TASK LIST >>
• a. In the passage about guitarist Bill Frisell, where has Frisell been living for the past 25 years?
• b. Continue the passage about guitarist Bill Frisell from its last sentence.

SUPPLIED PASSAGE >>
==================================================

The guitar is so ubiquitous in contemporary music, it's hard to stand out playing the instrument. There have been a lot of rock guitar heroes who have become quite famous, though the level of musicianship and originality tends to be relative. A supposedly hot rock guitarist may not have the technique and musical vocabulary as even a moderately good jazz player. Be that as it may, there are those who have managed to stake out their own identity on guitar, whose fans would be usually able to pick him out just by his or her sound and style.

This week we have one of those highly distinctive guitarists whose musical output is about a wide-ranging as his sound is identifiable, Bill Frisell, whose latest release is called Guitar in the Space Age!, noted with an exclamation point.

Best known as a jazz guitarist, the Baltimore born, Denver-bred guitarist first gained wide notice recording for the atmospheric German jazz label ECM. He blended into their sound with his various electronic effects on his electric guitar that helped reinforce the ethereal sound of the ECM records on which he appeared with artists like Jan Garbarek. Frisell also had a long-running association with drummer Paul Motian. After spending much of the 1980s in New York, Frisell has been living the Seattle area for 25 years.

==================================================

MATERIAL SHOWN >>
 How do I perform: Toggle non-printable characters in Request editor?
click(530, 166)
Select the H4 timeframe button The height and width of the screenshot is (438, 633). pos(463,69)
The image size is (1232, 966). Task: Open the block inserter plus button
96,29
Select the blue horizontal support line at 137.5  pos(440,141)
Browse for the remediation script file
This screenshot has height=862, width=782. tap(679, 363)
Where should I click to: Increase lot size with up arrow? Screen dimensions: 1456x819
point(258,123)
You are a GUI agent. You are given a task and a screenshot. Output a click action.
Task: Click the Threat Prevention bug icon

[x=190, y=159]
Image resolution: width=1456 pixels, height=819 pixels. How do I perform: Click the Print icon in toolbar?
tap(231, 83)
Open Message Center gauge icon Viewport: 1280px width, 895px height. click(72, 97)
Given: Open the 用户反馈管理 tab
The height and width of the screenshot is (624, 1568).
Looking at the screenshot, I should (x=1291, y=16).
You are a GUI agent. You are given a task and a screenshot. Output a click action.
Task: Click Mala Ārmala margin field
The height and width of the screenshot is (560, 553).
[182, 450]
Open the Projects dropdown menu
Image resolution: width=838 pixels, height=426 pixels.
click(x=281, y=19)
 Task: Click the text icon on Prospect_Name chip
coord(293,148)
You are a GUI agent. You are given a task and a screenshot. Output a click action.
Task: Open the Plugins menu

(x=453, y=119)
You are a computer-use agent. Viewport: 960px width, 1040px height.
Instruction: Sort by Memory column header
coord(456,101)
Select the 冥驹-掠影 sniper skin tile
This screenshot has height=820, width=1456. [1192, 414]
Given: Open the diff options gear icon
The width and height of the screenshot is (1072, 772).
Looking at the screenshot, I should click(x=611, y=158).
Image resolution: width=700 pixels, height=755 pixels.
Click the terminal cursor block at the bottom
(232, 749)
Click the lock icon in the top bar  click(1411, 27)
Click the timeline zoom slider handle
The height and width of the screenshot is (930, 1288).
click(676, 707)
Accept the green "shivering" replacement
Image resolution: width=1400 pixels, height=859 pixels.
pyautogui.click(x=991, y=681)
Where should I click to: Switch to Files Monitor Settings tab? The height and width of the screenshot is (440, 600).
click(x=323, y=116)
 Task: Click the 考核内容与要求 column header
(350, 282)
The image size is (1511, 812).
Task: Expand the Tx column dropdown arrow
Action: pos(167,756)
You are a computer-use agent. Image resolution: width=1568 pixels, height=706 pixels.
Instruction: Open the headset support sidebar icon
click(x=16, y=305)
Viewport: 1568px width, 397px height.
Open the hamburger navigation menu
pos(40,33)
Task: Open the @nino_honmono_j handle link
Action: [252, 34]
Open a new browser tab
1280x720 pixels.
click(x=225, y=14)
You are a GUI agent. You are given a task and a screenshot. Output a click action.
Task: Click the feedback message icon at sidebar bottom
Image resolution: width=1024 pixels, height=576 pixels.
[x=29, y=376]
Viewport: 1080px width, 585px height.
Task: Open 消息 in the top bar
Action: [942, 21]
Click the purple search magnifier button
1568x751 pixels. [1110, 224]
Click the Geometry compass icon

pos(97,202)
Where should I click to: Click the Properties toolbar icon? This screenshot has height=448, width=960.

==================================================

RESULTS OF THE EXERCISE >>
• a. The Seattle area.

• b.
Throughout his career he has not limited himself to jazz, and over the years has created commissioned works for orchestra, and collaborated on record with a number of well-known people in the more mainstream pop world such as Rickie Lee Jones, Suzanne Vega, and Elvis Costello.

One of his interests has been in folk and Americana and he has made a number of recording along those stylistic lines, often working as a studio musician or collaborator. He was also involved with an interesting project called Floratone that was based on samples and loops, whose album we featured in this review series, back in 2007. Other projects include Disfarmer an album of somewhat mutated folk songs or quasi folk songs in 2009, a full album tribute to John Lennon in 2011. And within the last few months, there have been two other recordings on which Frisell was featured prominently, one called The Littlest Prisoner by fiddler Jenny Sheinman, with whom Frisell collaborated on Disfarmer and a CD by banjoist Sam Amidon called Lily-O.

Frisell's own latest project, Guitar in the Space Age! is as its name suggests a collection of music from the early to mid 1960s, when there were a bevy of electric guitar instrumentals and tunes that featured distinctive guitars. The title is doubly appropriate, given Frisell's trademark atmospheric sound, often taking tunes that were twangy guitar rockers and giving them a more ethereal treatment. Frisell's collaborators on the album are steel guitar specialist Greg Leisz, who is about as eclectic as Frisell, and who has collaborated with Frisell on several albums. Tony Scherr is the bassist on electric and acoustic bass and Kenny Wolleson is on drums. Both are active studio players with many albums to their credit.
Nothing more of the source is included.